Wygrzebuje telefon z torebki, żeby pokazać mi kilku facetów, których znalazła na Tinderze, pytając mnie przy okazji, czy przesunąć ich profile w lewo, czy w prawo, i co o nich sądzę. Nie wiem za bardzo, o co w tym wszystkim chodzi, ale wyraźnie zależy jej na mojej opinii.
Kiedy sączę kawę z mlekiem, pochyla się nieco bliżej, żebym mogła lepiej widzieć ekran, a ja wyczuwam zapach jej perfum.
– Ten zapach to Elie Saab? – pytam.
– Tak. Skąd wiesz?
– Bo to mój ulubiony. Ash kupił mi go na urodziny w ubiegłym miesiącu. Próbuję używać tej wody jak najoszczędniej, bo kupowanie czegoś tak ekstrawaganckiego w zasadzie nie jest w jego stylu. To typ faceta, który raczej decyduje się na zakup kapci.
Śmieję się w reakcji na własne słowa, ale Shona marszczy lekko brwi. Może dla niej kapcie byłyby wyjątkowo fatalnym prezentem. W końcu się uśmiecha i przysuwa nieco bliżej z krzesłem.
– Skoro lubimy ten sam zapach, to znaczy, że mamy podobny gust, jesteś zatem właściwą osobą, która może mi pomóc wybrać faceta.
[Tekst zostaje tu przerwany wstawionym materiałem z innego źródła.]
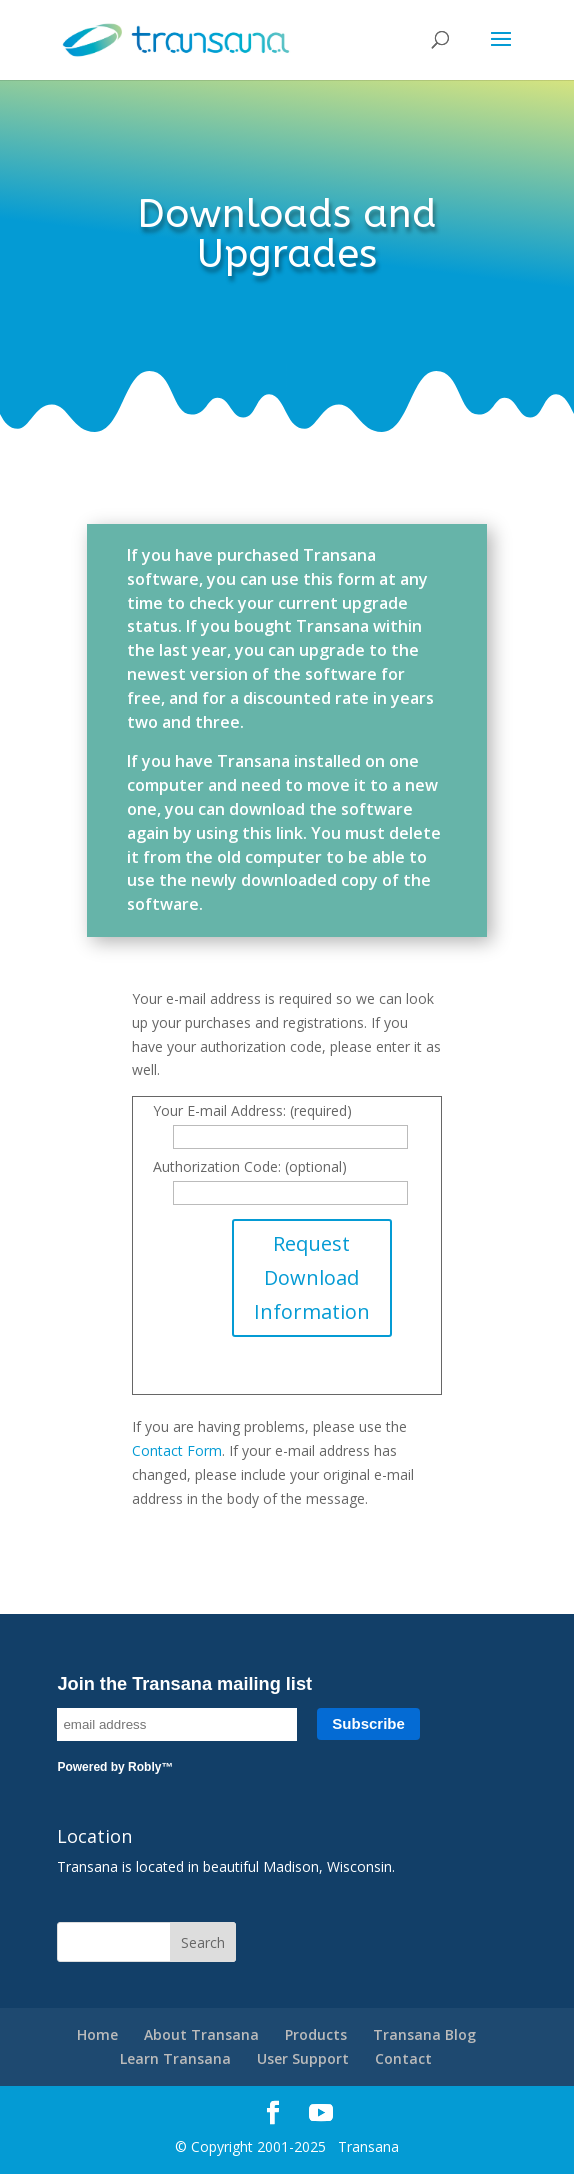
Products (316, 2034)
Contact (403, 2058)
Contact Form (177, 1450)
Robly (144, 1767)
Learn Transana (175, 2058)
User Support (303, 2058)
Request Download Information (312, 1277)
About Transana (201, 2034)
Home (97, 2034)
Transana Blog (424, 2034)
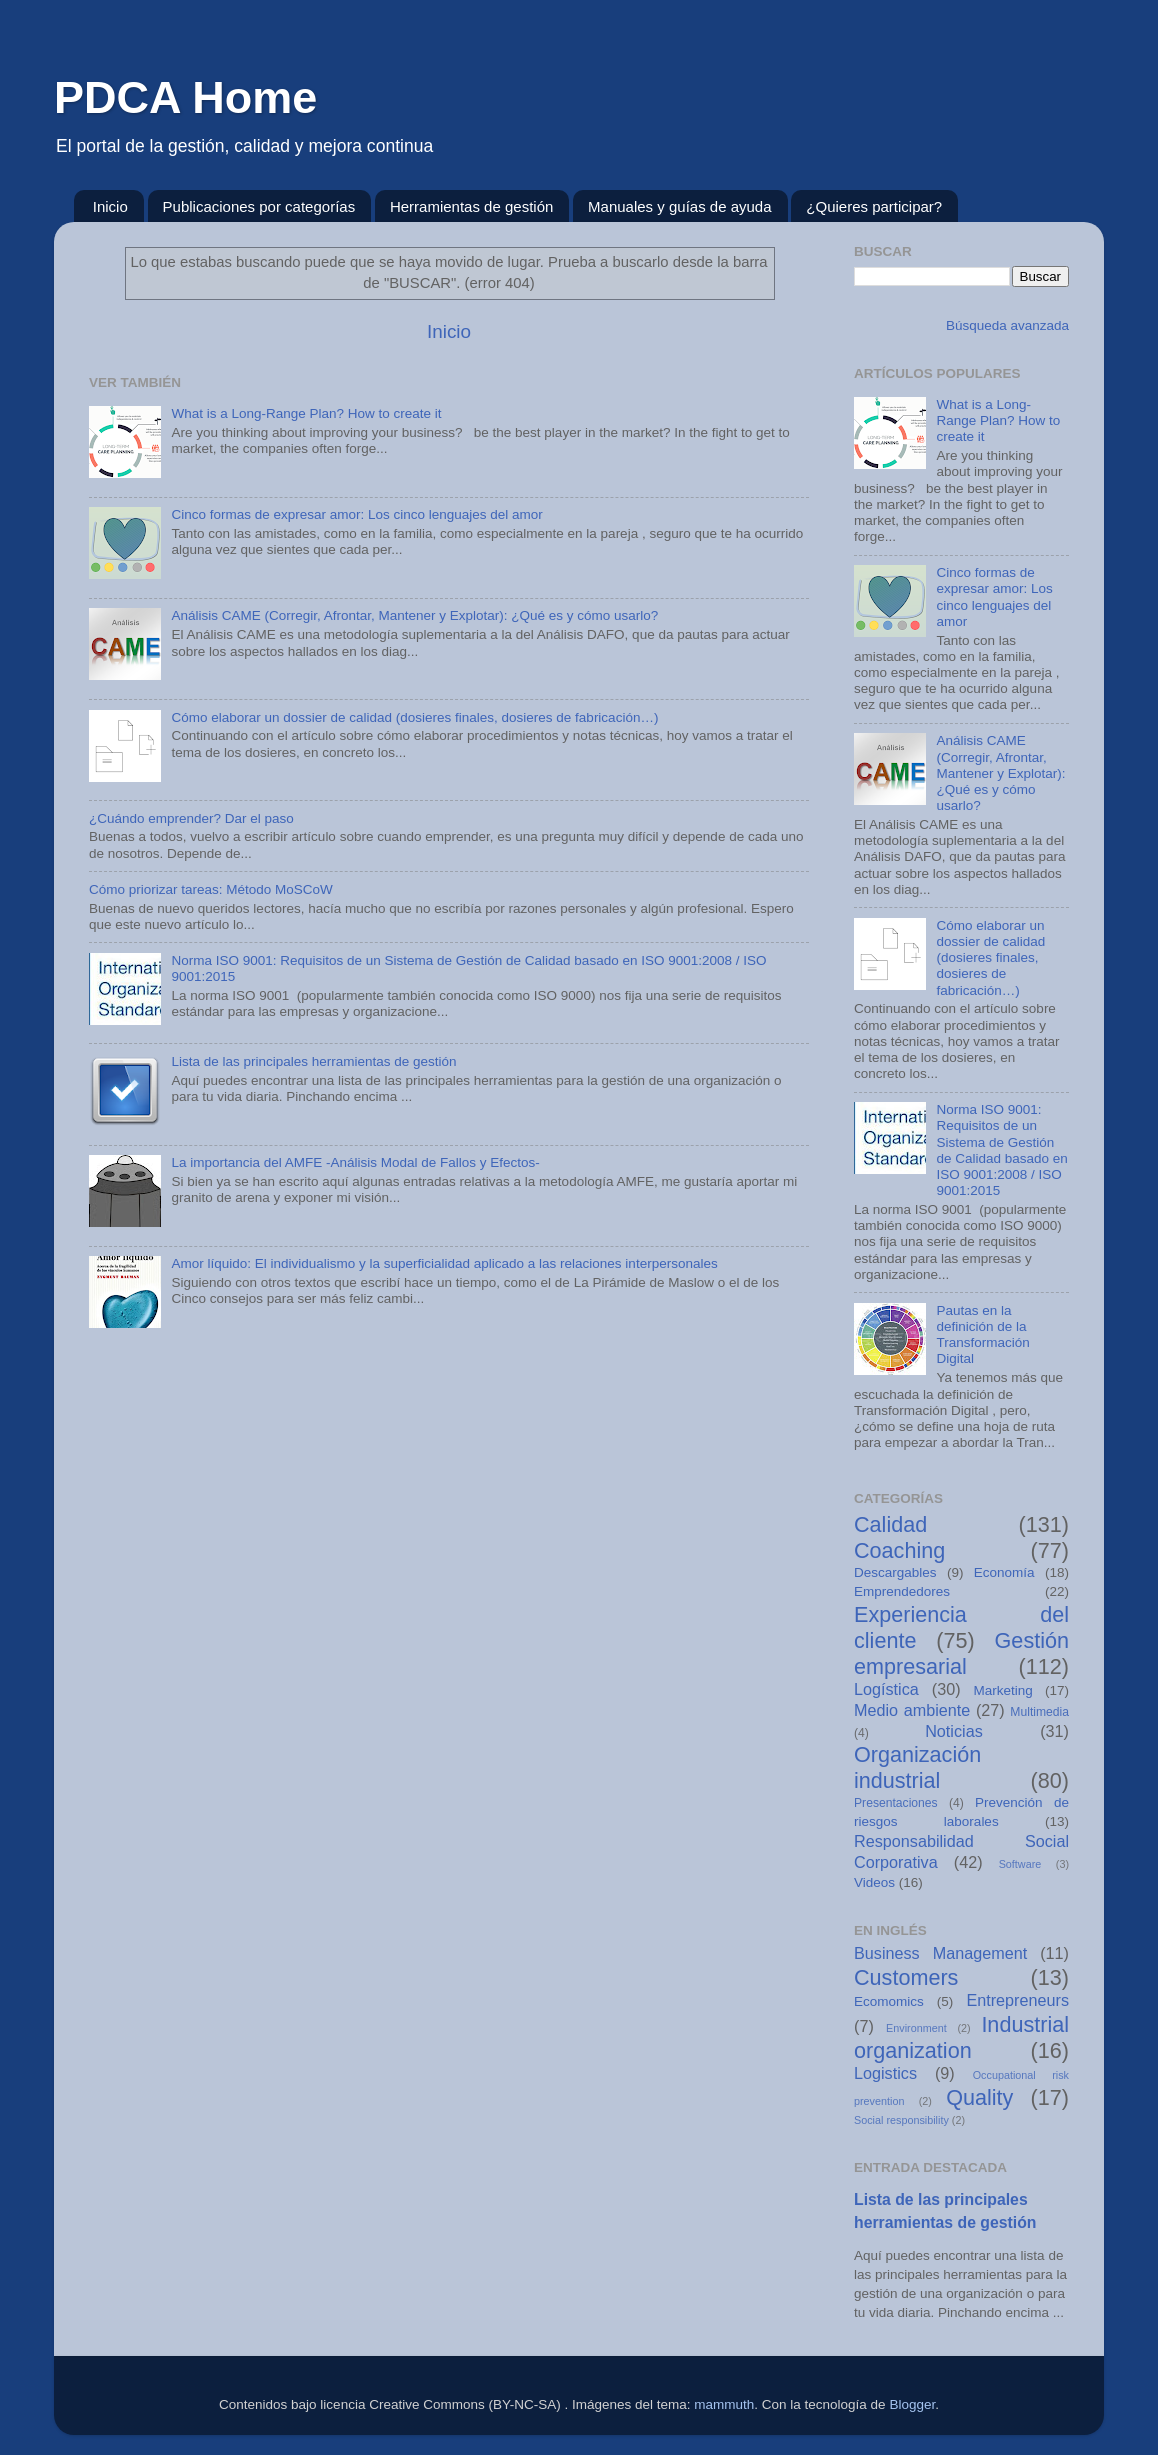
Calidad (890, 1524)
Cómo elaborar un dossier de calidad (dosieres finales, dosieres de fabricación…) (414, 717)
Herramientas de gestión (471, 206)
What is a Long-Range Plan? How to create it (306, 413)
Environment (916, 2028)
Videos (874, 1882)
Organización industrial (917, 1767)
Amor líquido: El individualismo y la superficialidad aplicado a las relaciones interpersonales (444, 1263)
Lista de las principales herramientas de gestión (313, 1061)
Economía (1004, 1572)
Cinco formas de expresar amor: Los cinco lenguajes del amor (356, 514)
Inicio (110, 206)
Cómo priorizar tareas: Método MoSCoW (211, 889)
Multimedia (1039, 1712)
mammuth (724, 2404)
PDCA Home (185, 97)
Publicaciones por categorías (259, 206)
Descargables (895, 1572)
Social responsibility (901, 2120)
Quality (979, 2097)
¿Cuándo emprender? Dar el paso (191, 818)
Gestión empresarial (961, 1653)
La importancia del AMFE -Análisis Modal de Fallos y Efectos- (355, 1162)
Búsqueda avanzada (1005, 325)
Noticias (954, 1731)
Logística (886, 1689)
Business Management (940, 1953)
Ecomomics (889, 2001)
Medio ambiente (912, 1710)
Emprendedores (902, 1591)
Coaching (899, 1550)
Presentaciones (896, 1803)
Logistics (885, 2073)
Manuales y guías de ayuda (679, 206)
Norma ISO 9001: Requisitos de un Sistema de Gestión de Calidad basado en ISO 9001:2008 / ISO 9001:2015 (1001, 1150)
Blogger (912, 2404)
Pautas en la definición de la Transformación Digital (982, 1335)
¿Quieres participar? (874, 206)
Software (1020, 1864)
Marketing (1003, 1690)
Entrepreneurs (1017, 2000)
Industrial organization (961, 2037)
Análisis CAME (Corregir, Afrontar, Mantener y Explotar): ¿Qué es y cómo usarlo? (414, 615)
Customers (906, 1977)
Udaję zainteresowanie kolejnymi twarzami, które wyświetla na ekranie, i staram się reagować entuzjastycznie, kiedy twierdzi, że ten czy inny to prawdziwe ciacho. Przy jednym z profili waha się przez chwilę i mruczy pod nosem:
– Fajny, ale nie w moim typie. – Przesuwa ekran w lewo, co oznacza – jak już zdążyłam się zorientować – że dana propozycja zostaje odrzucona.
– Wróć do niego – mówię nieco ostrzej, niż tego chcę.
Shona marszczy czoło.
– Wyglądał mi na trochę sztywnego. To raczej ktoś mało rozrywkowy.
– Okej, ale chciałabym tylko spojrzeć jeszcze raz.
Unosi brwi, jakby uznała, że sama się nim zainteresowałam, po czym wraca do jego profilu. Ma rację. To poważna twarz. Pełne usta, skóra w kolorze toffi z dużą ilością mleka, brązowe oczy i gęste, kręcone, czarne włosy, dość krótko przycięte. Od jego okularów odbija się światło. Patrzę na niego już zdecydowanie zbyt długo.
– Fakt, masz rację. To zupełnie nie twój typ – mówię w końcu.
Odnoszę wrażenie, że ktoś walnął mnie w pierś. Doskonale znam twarz widoczną na ekranie telefonu.